Exercise aim:
Using the records below, transcribe exactly only the lines from the one with "Viewport: 1512px width, 812px" through the end, both included, and drop every picture.

+++ Entries provided +++

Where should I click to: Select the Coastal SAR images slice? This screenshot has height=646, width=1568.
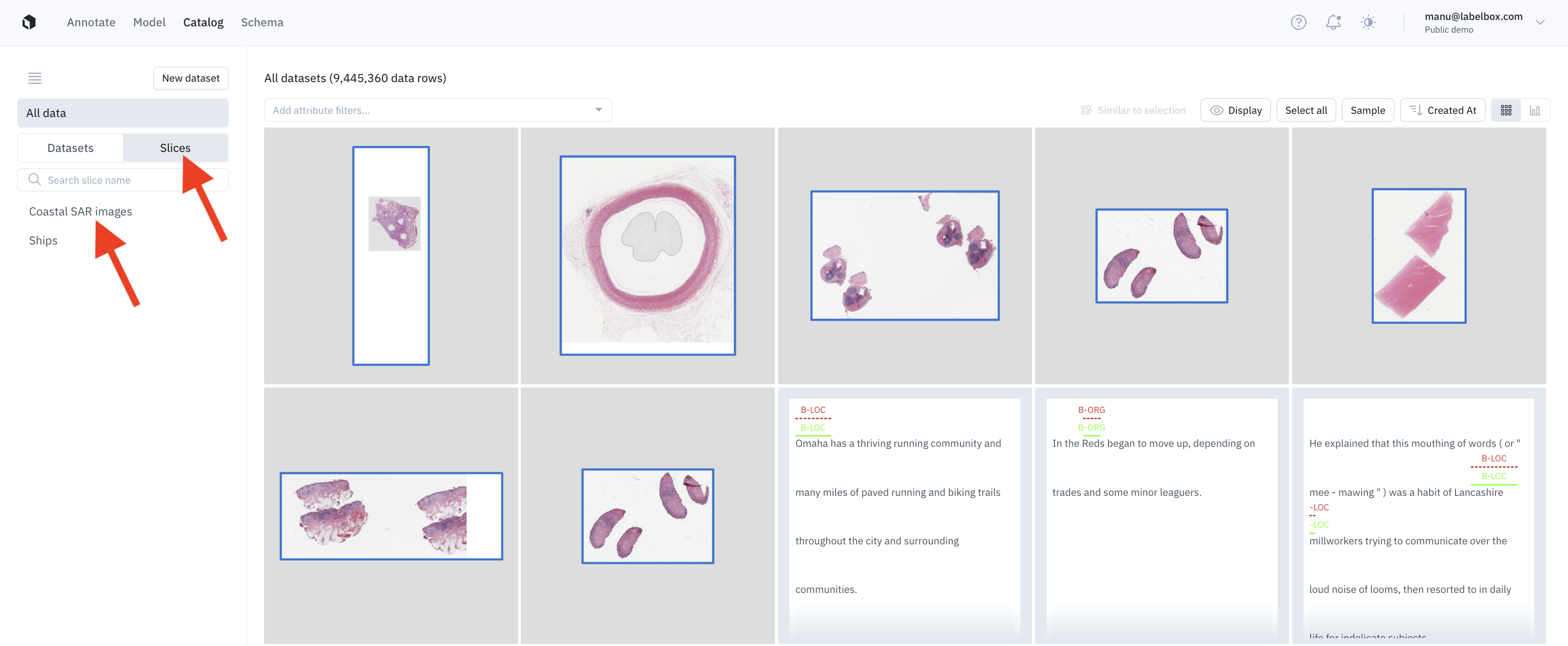click(x=80, y=211)
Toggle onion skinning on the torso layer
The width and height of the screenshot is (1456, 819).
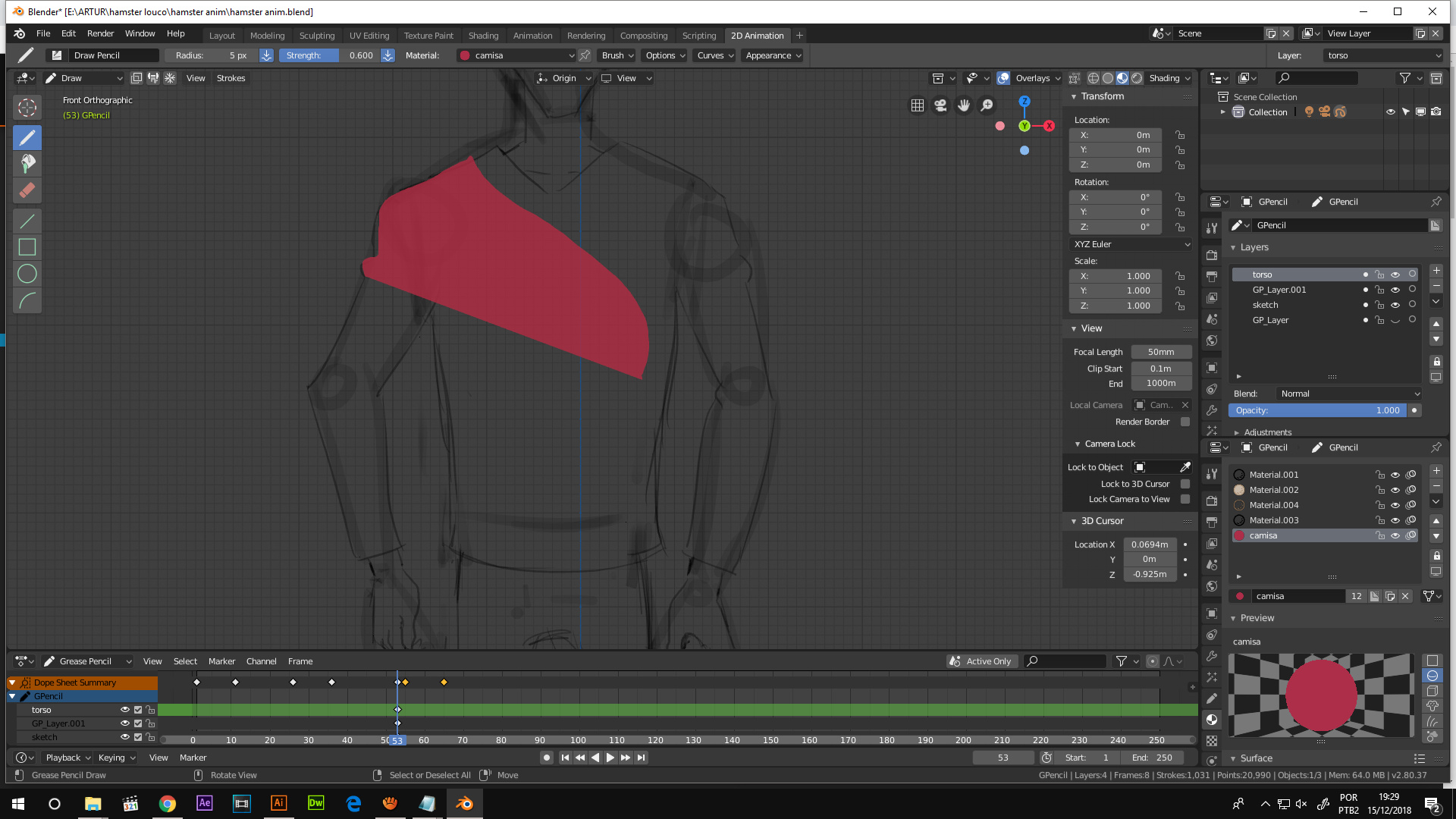1412,275
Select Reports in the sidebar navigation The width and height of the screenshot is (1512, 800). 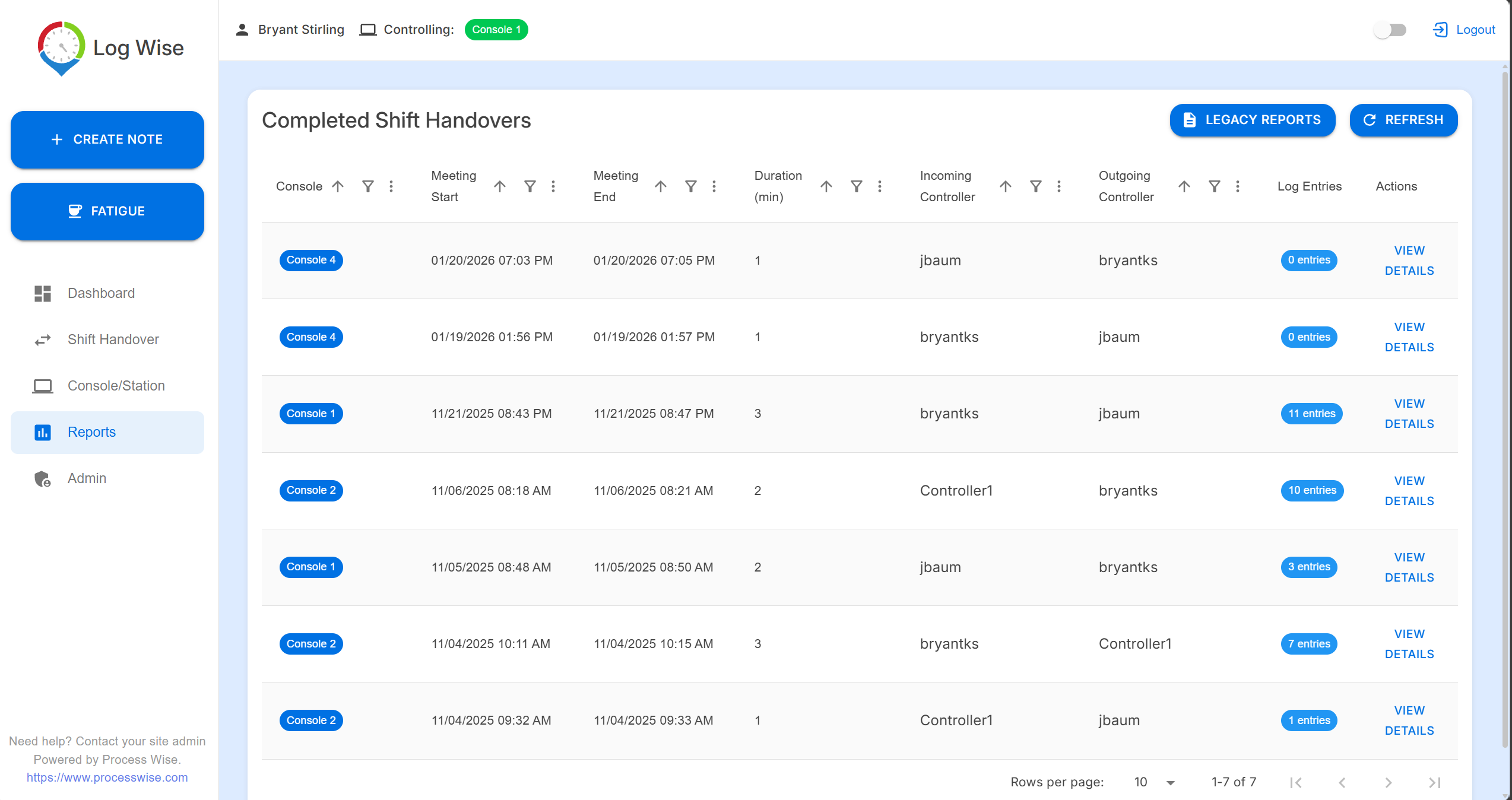(91, 432)
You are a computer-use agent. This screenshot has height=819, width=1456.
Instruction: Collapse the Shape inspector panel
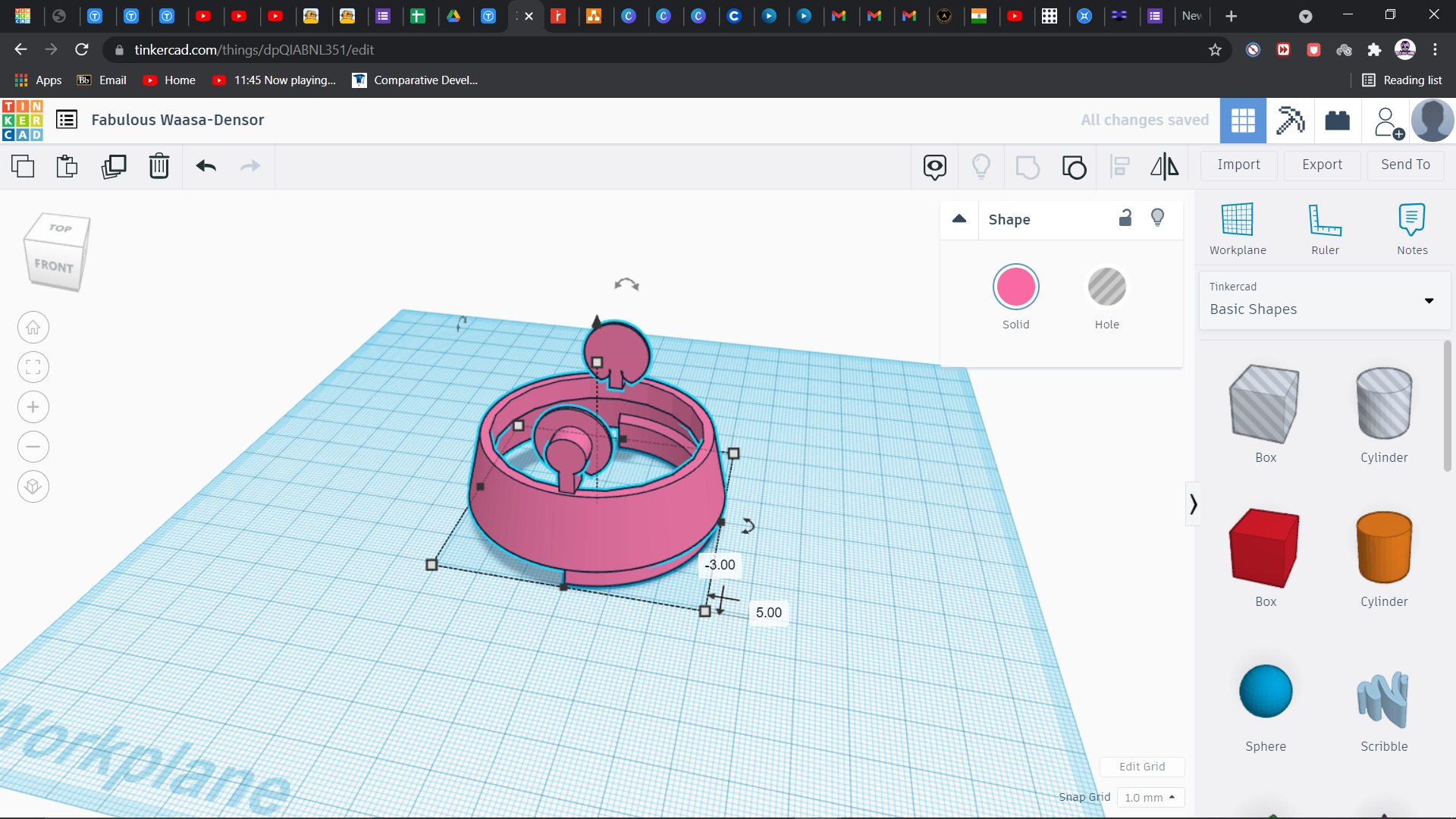tap(959, 219)
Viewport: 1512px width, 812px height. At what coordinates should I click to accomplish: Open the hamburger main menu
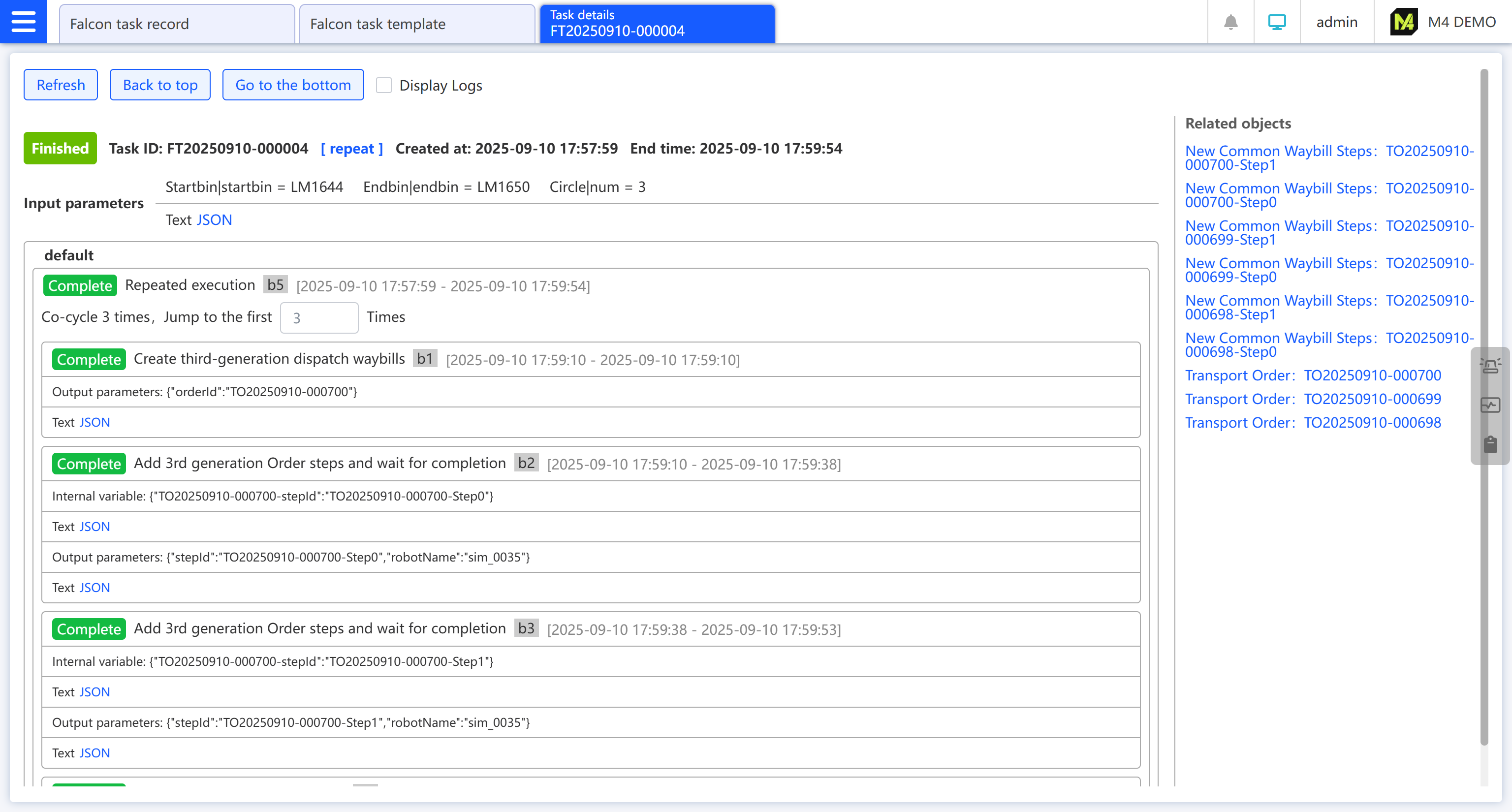pos(24,22)
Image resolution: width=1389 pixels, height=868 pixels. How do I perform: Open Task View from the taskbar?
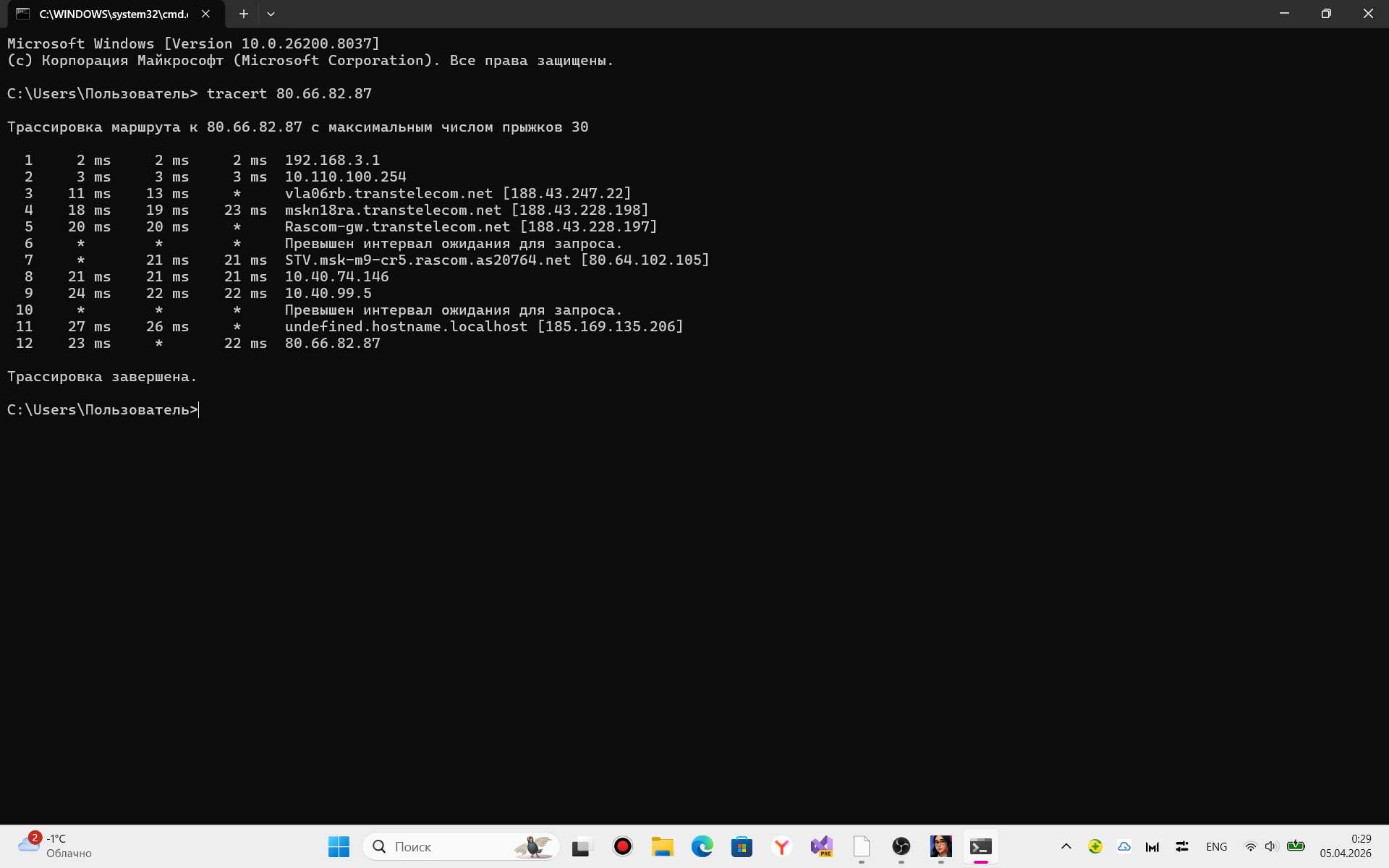pyautogui.click(x=582, y=846)
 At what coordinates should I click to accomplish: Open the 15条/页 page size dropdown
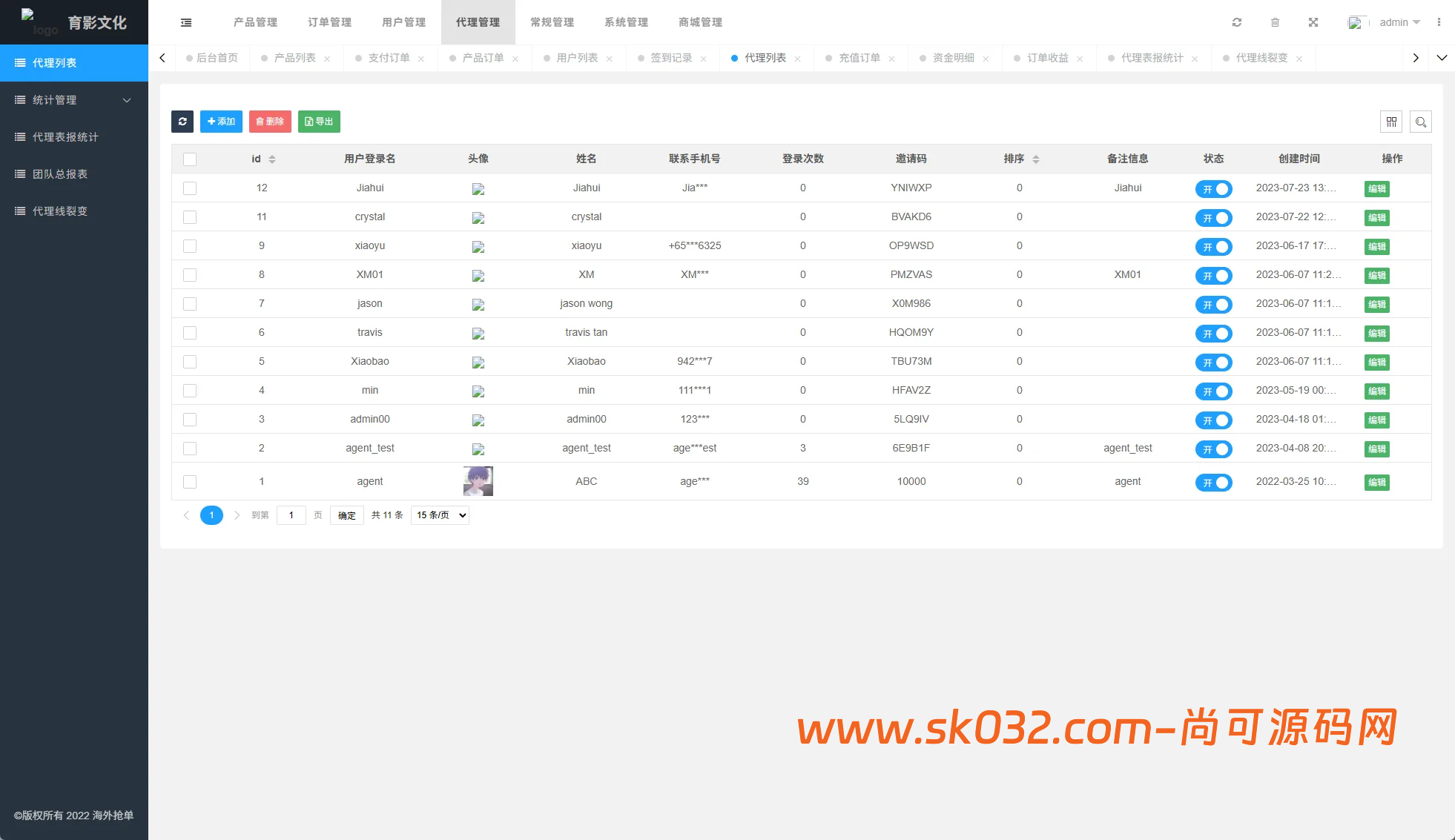pyautogui.click(x=439, y=515)
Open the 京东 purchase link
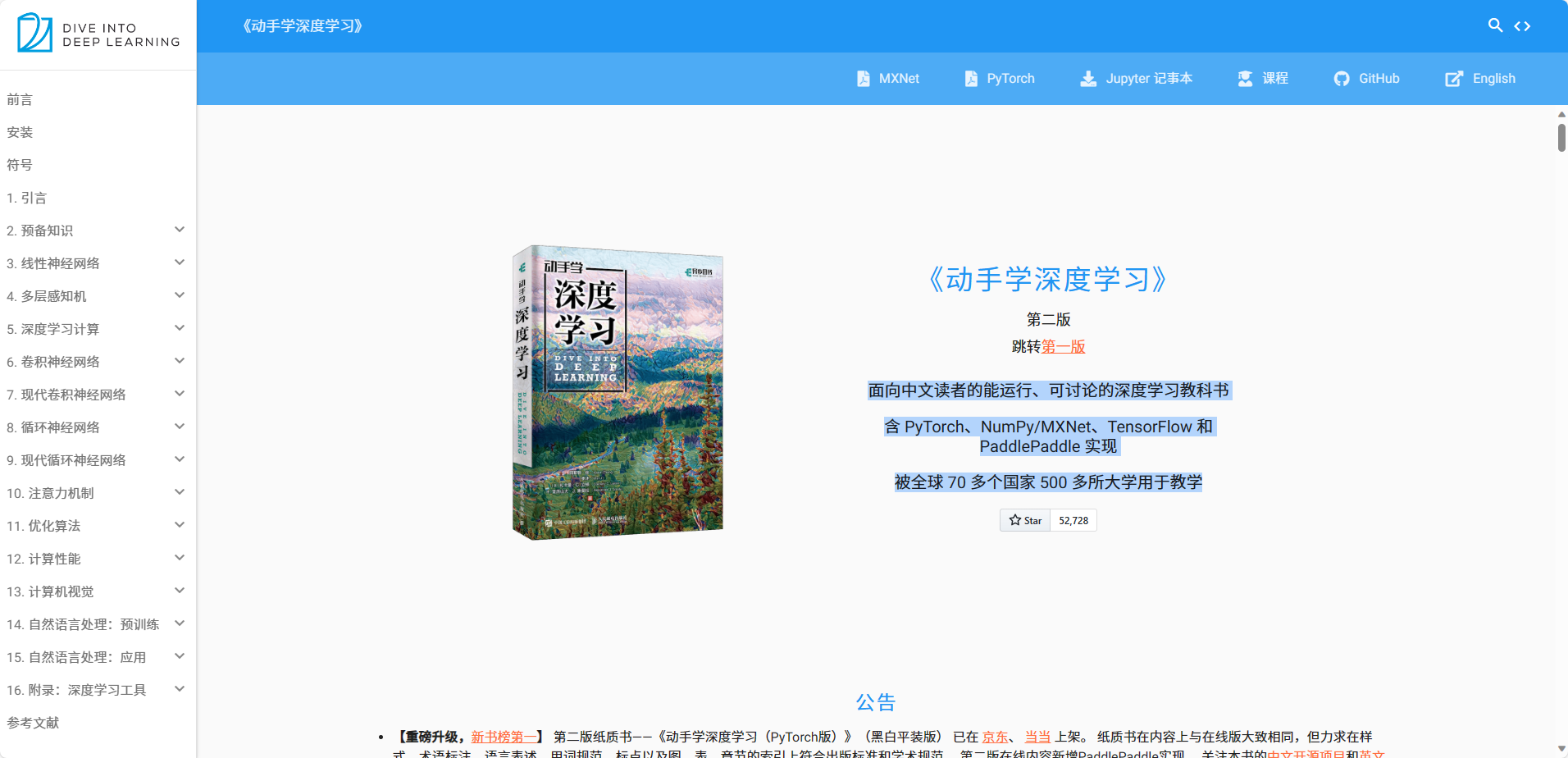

+++

Task response:
Viewport: 1512px width, 812px height. At what coordinates should I click to accomplish: Open the hamburger main menu
pos(24,22)
Image resolution: width=1389 pixels, height=868 pixels. How do I perform: Open Task View from the taskbar?
pyautogui.click(x=582, y=846)
 At what coordinates should I click to accomplish: Open the 15条/页 page size dropdown
pyautogui.click(x=439, y=515)
Open the 京东 purchase link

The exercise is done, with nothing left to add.